Alors que Monsieur X réclamait près de 20 000 euros d’indemnités, le conseil de prud’hommes de Poitiers a rejeté l'ensemble de ses demandes en mars 2018. Son licenciement pour faute grave a ainsi été confirmé.
Rien ne permettait de considérer que ces publications « reposaient sur des faits réels »
Saisie en seconde instance, la cour d’appel de Poitiers vient toutefois d’infirmer ce jugement, jeudi 3 octobre. « La société Auchan France établit bien que Monsieur X a posté, sur sa messagerie Facebook, à des dates auxquelles il était placé en arrêt de travail (...) des messages et photographies dont le contenu était destiné à informer ou à faire accroire qu’il se trouvait tantôt à New-York, tantôt à Chicago, tantôt à Paris ou à Marseille », analysent les juges (voir la décision sur Doctrine).
Toutefois, les magistrats estiment que l’employeur n’a apporté « aucun élément » permettant de contredire la version du salarié – lequel soutenait, à l’appui notamment de témoignages de voisins et de membres de son entourage, ne s’être en réalité rendu dans aucun de ces lieux, durant ces périodes.
« L’employeur qui invoque la faute grave pour licencier doit en rapporter la preuve, étant précisé que si un doute subsiste à cet égard, il profite au salarié », souligne la cour d’appel. Faute d’autres éléments à charge contre l'ex-employé, les juges ont ainsi donné gain de cause à Monsieur X. Avant d’enfoncer le clou :
« La société Auchan France n’établit donc pas qu’au cours de la période ayant couru du 13 juillet au 17 octobre 2015, Monsieur X a profité de ses arrêts maladie afin de se 'divertir pleinement’ mais seulement qu’il a diffusé, au cours de cette période, des messages dont rien ne permettait de considérer qu’ils reposaient sur des faits réels et qui, s’ils pouvaient générer une incompréhension, ne pouvaient cependant justifier son licenciement tant pour faute grave que pour une cause réelle et sérieuse. »
Le géant de la grande distribution a été condamné à verser plus de 6 000 euros à son ex-salarié, dont 2 500 euros à titre d’indemnité pour licenciement « sans cause réelle et sérieuse ».

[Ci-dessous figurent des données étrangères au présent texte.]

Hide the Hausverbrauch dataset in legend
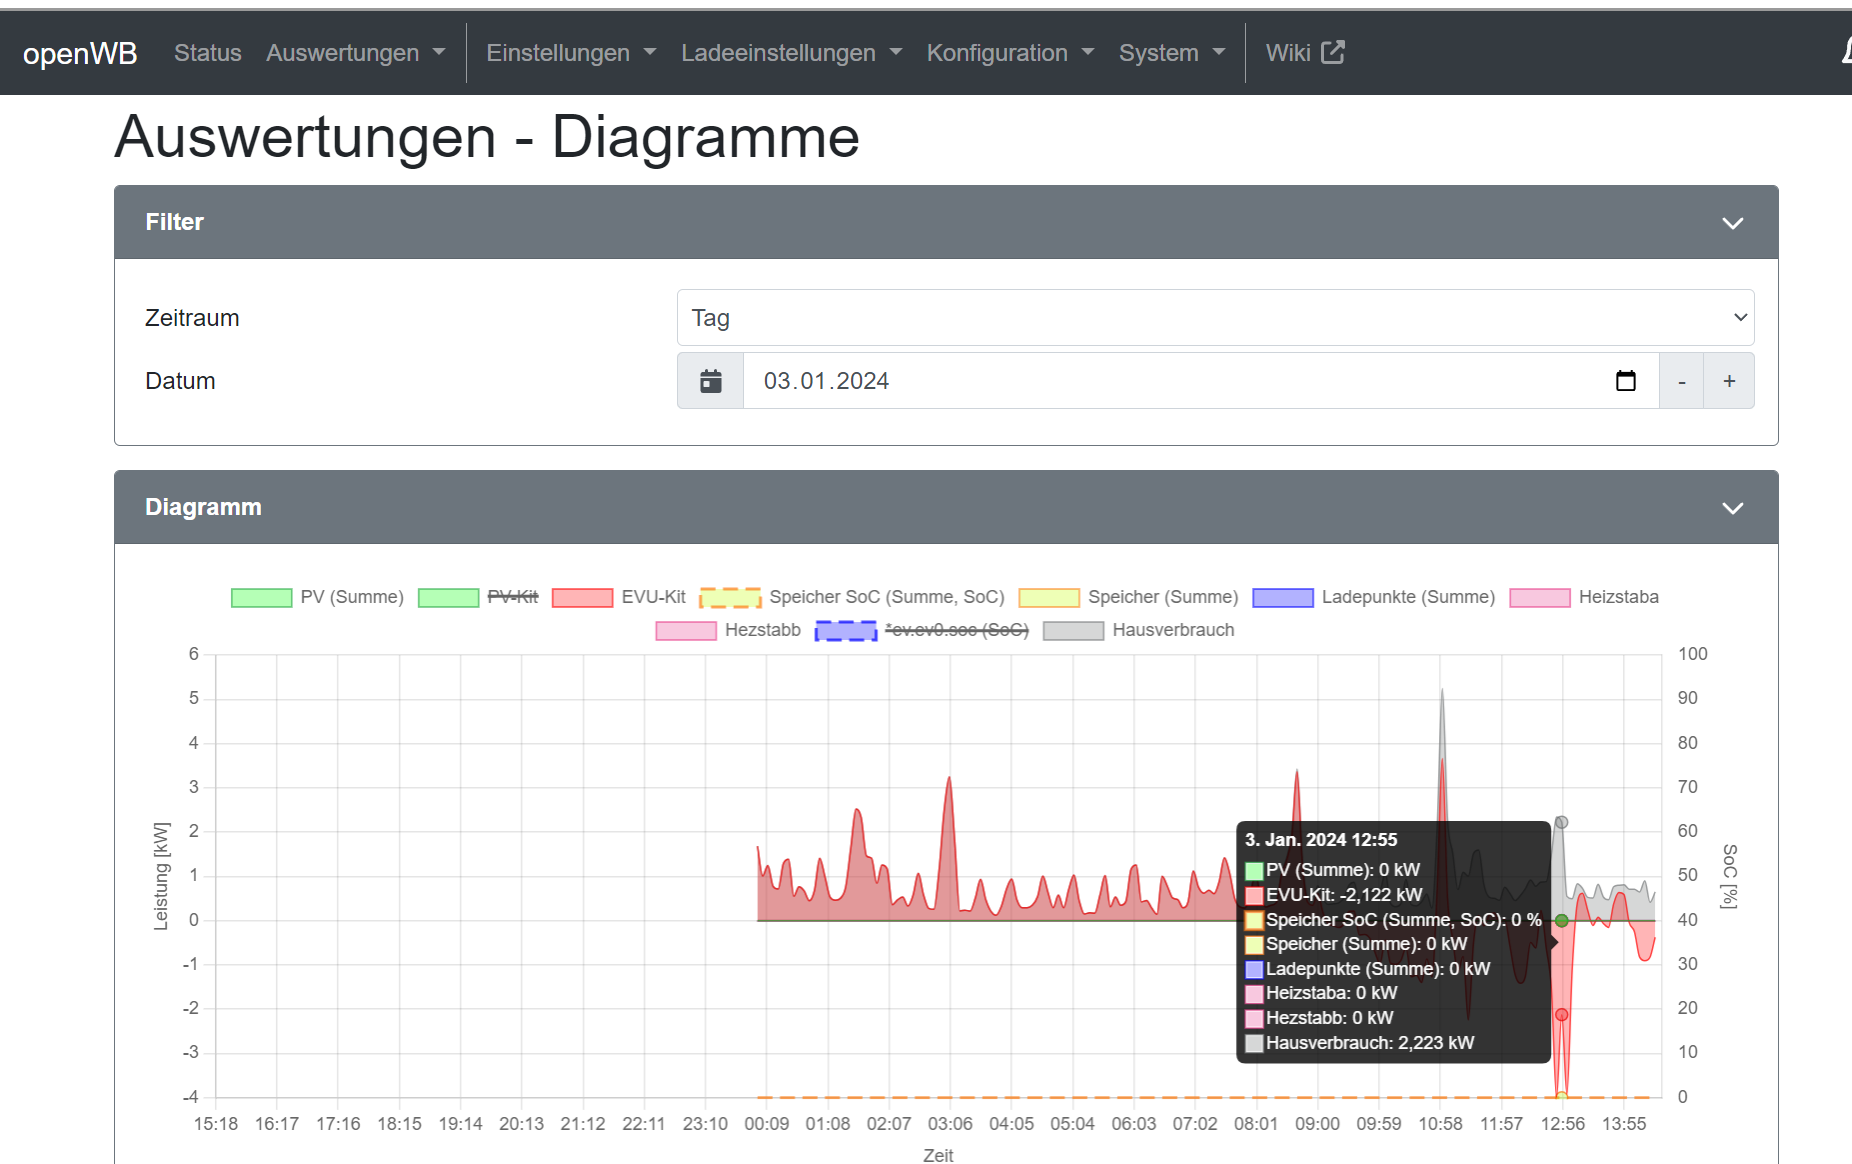This screenshot has width=1852, height=1164. click(x=1138, y=630)
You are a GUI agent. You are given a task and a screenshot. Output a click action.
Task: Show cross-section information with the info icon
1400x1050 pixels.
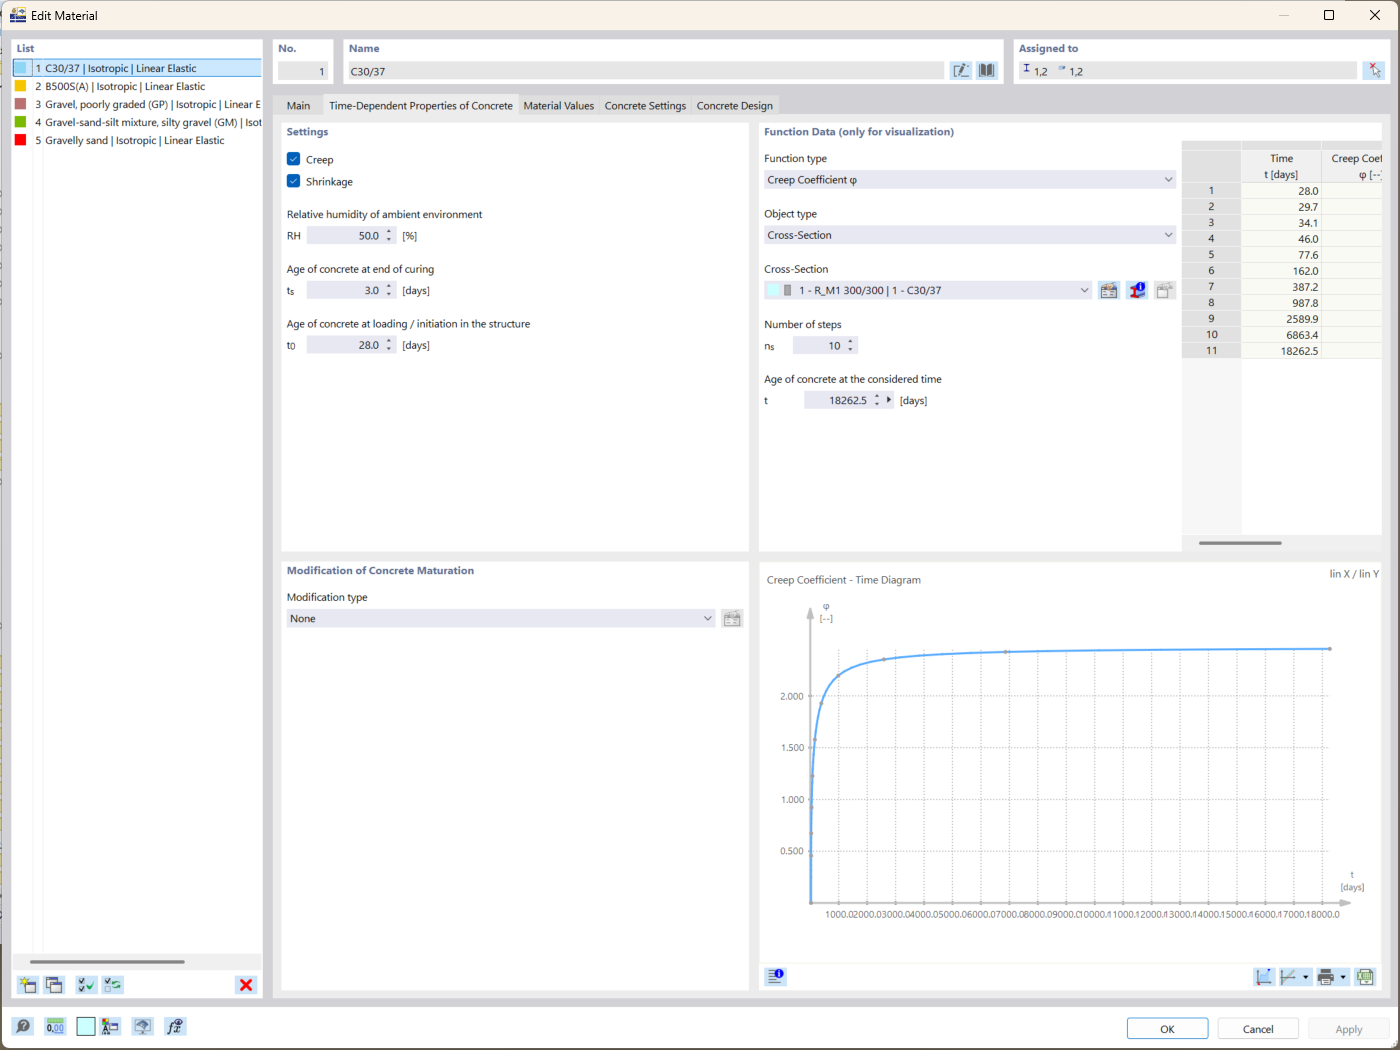1137,290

Hasard du calendrier, cette décision intervient alors que les pouvoirs publics souhaitent procéder à une « collecte de masse » des éléments rendus publics par les Français, notamment sur les réseaux sociaux, afin de lutter contre la fraude. Le fisc lorgne par exemple sur les photos de vacances des contribuables, qui pourraient mettre les agents de Bercy sur la piste d'éventuelles fausses déclarations (voir notre article).